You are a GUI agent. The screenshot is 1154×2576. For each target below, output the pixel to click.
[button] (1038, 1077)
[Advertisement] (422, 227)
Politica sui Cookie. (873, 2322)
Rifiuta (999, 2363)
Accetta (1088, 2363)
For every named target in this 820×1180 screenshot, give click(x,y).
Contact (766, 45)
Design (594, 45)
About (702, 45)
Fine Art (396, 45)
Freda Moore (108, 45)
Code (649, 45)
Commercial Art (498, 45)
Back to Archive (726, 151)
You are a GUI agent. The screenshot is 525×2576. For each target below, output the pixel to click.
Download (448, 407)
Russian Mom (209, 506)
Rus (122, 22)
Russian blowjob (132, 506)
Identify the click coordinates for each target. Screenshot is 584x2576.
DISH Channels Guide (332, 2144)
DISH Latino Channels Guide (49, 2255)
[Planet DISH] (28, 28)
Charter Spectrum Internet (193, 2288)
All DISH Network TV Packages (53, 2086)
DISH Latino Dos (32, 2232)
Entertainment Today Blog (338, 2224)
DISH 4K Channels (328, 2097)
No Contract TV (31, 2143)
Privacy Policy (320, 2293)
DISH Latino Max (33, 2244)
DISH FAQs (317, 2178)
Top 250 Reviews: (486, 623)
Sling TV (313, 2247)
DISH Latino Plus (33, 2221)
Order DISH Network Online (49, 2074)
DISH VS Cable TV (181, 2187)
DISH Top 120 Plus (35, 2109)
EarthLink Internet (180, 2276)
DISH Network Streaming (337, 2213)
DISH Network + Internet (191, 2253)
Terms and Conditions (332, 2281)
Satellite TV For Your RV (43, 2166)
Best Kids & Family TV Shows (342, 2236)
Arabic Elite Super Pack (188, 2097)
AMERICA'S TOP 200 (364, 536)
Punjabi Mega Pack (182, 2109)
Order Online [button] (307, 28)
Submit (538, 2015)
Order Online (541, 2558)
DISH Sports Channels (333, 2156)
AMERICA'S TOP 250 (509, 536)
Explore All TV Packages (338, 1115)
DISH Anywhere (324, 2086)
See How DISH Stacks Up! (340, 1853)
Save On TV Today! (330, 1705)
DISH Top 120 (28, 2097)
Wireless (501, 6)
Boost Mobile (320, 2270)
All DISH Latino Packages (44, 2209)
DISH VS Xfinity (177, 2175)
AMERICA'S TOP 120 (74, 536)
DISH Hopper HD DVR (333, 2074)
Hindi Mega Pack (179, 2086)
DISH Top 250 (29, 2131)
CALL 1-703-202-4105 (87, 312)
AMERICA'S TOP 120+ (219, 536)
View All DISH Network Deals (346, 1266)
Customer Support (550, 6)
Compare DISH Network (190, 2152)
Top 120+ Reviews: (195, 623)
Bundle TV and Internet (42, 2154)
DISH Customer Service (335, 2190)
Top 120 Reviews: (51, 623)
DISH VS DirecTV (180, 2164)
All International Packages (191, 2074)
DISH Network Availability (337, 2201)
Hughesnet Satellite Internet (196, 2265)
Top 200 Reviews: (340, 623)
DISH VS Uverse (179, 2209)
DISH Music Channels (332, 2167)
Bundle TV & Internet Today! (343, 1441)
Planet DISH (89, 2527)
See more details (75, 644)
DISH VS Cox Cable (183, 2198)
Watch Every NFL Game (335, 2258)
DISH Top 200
◆ ◆ ◆
• [Task requirements]:
All that belongs in your answer is the stretch of entries above from the line with "DISH FAQs (317, 2178)" through the line with "Punjabi Mega Pack (182, 2109)", printed exactly.

• [Response area]:
DISH FAQs (317, 2178)
Top 250 Reviews: (486, 623)
Sling TV (313, 2247)
DISH Latino Plus (33, 2221)
Order DISH Network Online (49, 2074)
DISH VS Cable TV (181, 2187)
DISH Top 120 Plus (35, 2109)
EarthLink Internet (180, 2276)
DISH Network Streaming (337, 2213)
DISH Network + Internet (191, 2253)
Terms and Conditions (332, 2281)
Satellite TV For Your RV (43, 2166)
Best Kids & Family TV Shows (342, 2236)
Arabic Elite Super Pack (188, 2097)
AMERICA'S TOP 200 (364, 536)
Punjabi Mega Pack (182, 2109)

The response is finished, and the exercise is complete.